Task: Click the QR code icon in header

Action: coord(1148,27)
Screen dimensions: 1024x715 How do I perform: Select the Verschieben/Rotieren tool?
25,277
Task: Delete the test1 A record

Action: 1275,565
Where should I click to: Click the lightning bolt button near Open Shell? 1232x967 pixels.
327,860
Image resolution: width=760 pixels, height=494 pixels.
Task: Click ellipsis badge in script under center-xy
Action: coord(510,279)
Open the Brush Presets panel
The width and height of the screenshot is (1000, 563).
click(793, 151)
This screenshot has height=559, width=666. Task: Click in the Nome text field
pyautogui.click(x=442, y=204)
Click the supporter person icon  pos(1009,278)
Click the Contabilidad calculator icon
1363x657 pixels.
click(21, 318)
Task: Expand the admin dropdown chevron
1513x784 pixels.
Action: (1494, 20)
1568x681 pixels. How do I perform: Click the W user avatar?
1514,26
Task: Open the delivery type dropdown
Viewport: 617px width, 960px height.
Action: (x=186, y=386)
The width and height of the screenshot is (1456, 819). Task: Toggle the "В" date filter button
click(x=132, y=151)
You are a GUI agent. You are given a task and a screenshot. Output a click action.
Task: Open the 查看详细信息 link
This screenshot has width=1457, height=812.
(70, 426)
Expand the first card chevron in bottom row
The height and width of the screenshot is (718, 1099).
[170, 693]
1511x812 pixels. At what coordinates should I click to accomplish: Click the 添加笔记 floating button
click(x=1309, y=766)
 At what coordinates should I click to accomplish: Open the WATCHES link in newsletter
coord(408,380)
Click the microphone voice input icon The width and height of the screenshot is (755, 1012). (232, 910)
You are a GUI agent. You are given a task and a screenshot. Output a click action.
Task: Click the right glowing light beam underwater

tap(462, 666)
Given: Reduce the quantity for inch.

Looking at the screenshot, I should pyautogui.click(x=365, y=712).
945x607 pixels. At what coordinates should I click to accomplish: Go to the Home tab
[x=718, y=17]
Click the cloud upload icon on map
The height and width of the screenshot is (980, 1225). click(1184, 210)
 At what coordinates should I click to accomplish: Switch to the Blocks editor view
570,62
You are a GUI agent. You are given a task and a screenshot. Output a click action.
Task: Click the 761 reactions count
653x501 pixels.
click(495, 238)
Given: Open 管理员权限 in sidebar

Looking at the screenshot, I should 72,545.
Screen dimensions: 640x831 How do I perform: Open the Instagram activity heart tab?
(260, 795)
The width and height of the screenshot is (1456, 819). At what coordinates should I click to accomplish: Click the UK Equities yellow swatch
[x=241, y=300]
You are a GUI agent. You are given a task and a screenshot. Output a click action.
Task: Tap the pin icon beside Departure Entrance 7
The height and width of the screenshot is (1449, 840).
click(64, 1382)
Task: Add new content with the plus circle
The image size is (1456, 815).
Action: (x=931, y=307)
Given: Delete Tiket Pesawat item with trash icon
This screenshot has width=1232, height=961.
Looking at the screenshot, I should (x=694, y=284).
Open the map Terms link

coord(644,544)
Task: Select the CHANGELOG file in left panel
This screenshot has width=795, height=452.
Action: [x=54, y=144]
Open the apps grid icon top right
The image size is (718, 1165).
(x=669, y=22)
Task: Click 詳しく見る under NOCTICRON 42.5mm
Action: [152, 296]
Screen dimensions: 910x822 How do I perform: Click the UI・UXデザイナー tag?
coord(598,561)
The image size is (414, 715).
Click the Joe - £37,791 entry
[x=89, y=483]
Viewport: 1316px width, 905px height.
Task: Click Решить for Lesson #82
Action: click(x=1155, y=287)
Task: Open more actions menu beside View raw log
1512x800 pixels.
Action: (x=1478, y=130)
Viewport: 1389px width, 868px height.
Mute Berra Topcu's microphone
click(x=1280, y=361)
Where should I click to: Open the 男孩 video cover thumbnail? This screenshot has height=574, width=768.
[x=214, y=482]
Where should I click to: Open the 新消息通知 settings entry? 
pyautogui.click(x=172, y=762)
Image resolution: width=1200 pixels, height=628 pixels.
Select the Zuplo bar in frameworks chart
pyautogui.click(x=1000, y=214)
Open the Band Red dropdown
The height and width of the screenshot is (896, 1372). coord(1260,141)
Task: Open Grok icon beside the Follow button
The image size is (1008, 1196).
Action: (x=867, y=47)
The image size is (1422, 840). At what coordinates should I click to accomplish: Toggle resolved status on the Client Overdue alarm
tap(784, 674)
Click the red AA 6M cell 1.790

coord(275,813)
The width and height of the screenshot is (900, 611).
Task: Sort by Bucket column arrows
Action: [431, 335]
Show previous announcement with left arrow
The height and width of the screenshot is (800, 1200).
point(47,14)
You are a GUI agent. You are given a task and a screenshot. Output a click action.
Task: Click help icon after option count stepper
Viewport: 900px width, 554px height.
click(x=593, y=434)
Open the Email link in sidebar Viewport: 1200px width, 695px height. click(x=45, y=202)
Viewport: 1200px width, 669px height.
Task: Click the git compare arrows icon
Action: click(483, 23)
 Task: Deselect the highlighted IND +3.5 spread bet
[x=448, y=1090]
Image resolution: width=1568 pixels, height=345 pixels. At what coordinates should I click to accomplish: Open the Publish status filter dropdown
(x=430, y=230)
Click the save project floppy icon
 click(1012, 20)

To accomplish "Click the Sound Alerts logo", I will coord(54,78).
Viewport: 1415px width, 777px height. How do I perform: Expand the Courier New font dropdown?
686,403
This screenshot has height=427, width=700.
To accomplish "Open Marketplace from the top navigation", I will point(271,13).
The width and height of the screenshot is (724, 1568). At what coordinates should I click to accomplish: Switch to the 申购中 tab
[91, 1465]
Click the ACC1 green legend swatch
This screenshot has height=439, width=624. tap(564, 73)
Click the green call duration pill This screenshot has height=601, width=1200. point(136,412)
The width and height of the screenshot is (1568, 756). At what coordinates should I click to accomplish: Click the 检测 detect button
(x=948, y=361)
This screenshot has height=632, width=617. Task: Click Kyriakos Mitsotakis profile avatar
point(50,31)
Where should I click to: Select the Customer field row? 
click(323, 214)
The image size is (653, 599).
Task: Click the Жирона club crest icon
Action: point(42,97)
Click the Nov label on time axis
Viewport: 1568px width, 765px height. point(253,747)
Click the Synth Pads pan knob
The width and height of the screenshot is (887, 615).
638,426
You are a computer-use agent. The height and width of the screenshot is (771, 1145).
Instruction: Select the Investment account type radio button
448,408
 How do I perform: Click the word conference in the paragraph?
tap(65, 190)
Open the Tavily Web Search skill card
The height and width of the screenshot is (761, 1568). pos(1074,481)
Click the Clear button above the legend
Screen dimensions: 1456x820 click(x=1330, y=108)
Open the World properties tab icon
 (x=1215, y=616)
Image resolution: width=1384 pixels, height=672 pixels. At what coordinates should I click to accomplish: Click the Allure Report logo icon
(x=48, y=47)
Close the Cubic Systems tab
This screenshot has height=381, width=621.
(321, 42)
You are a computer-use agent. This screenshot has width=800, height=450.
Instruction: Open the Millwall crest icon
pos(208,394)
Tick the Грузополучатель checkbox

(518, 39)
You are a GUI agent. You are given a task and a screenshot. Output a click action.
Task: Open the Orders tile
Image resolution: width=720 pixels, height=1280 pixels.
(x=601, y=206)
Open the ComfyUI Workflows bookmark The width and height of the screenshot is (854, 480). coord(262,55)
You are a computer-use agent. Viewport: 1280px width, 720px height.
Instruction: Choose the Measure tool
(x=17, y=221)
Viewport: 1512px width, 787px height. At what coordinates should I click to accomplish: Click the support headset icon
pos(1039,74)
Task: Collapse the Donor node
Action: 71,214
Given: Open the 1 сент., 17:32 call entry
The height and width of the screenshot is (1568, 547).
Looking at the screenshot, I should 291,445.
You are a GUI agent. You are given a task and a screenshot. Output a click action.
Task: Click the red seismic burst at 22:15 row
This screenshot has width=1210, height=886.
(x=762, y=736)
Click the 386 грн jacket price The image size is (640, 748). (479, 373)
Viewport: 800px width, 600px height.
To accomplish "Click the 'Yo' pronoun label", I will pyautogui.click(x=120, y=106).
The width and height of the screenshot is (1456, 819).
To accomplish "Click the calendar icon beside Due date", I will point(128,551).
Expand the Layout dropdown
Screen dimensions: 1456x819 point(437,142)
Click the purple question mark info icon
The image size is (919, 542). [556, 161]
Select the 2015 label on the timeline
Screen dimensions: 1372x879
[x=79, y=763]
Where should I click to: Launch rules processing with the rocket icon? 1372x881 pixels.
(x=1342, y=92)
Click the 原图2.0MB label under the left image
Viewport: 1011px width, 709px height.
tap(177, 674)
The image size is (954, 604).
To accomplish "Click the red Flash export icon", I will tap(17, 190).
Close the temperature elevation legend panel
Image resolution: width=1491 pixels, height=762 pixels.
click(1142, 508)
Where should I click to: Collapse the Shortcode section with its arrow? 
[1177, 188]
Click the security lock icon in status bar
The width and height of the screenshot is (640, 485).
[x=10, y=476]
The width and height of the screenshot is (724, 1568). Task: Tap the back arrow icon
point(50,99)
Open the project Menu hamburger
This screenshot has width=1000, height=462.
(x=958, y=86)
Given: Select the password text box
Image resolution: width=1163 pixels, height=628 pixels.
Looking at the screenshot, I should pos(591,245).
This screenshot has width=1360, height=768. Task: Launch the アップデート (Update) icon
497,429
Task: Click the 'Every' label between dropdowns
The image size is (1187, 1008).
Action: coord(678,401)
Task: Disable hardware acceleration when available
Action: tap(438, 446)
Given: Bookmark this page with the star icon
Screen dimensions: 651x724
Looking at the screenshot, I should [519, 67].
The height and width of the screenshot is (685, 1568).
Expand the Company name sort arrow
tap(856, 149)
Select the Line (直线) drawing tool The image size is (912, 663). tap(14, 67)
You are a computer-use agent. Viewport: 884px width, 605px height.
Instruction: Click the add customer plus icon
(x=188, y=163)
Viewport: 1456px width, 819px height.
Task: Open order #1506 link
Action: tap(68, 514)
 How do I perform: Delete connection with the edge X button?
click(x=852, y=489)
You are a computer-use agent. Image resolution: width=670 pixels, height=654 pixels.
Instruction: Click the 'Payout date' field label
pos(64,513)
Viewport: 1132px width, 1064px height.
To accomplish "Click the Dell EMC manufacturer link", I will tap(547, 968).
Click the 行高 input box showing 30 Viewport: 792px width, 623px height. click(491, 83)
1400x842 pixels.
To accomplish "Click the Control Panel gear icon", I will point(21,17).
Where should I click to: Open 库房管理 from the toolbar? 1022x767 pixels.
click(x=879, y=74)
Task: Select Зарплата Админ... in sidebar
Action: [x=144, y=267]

+---+

### Task to complete:
Rewrite the records from the line with "The width and height of the screenshot is (1456, 819). At" to the line with "point(47,14)", putting "bin icon" in place of "trash icon" and leaving everything else unchanged.

### Written reply:
The width and height of the screenshot is (1456, 819). At what coordinates should I click to accomplish: Click the UK Equities yellow swatch
[x=241, y=300]
You are a GUI agent. You are given a task and a screenshot. Output a click action.
Task: Tap the pin icon beside Departure Entrance 7
The height and width of the screenshot is (1449, 840).
click(64, 1382)
Task: Add new content with the plus circle
The image size is (1456, 815).
Action: (x=931, y=307)
Given: Delete Tiket Pesawat item with bin icon
This screenshot has width=1232, height=961.
Looking at the screenshot, I should (x=694, y=284).
Open the map Terms link

coord(644,544)
Task: Select the CHANGELOG file in left panel
This screenshot has width=795, height=452.
Action: [x=54, y=144]
Open the apps grid icon top right
The image size is (718, 1165).
(x=669, y=22)
Task: Click 詳しく見る under NOCTICRON 42.5mm
Action: [152, 296]
Screen dimensions: 910x822 How do I perform: Click the UI・UXデザイナー tag?
coord(598,561)
The image size is (414, 715).
Click the Joe - £37,791 entry
[x=89, y=483]
Viewport: 1316px width, 905px height.
Task: Click Решить for Lesson #82
Action: click(x=1155, y=287)
Task: Open more actions menu beside View raw log
1512x800 pixels.
Action: (x=1478, y=130)
Viewport: 1389px width, 868px height.
Mute Berra Topcu's microphone
click(x=1280, y=361)
Where should I click to: Open the 男孩 video cover thumbnail? This screenshot has height=574, width=768.
[x=214, y=482]
Where should I click to: Open the 新消息通知 settings entry? 
pyautogui.click(x=172, y=762)
Image resolution: width=1200 pixels, height=628 pixels.
Select the Zuplo bar in frameworks chart
pyautogui.click(x=1000, y=214)
Open the Band Red dropdown
The height and width of the screenshot is (896, 1372). coord(1260,141)
Task: Open Grok icon beside the Follow button
The image size is (1008, 1196).
Action: (x=867, y=47)
The image size is (1422, 840). At what coordinates should I click to accomplish: Toggle resolved status on the Client Overdue alarm
tap(784, 674)
Click the red AA 6M cell 1.790

coord(275,813)
The width and height of the screenshot is (900, 611).
Task: Sort by Bucket column arrows
Action: [431, 335]
Show previous announcement with left arrow
The height and width of the screenshot is (800, 1200).
point(47,14)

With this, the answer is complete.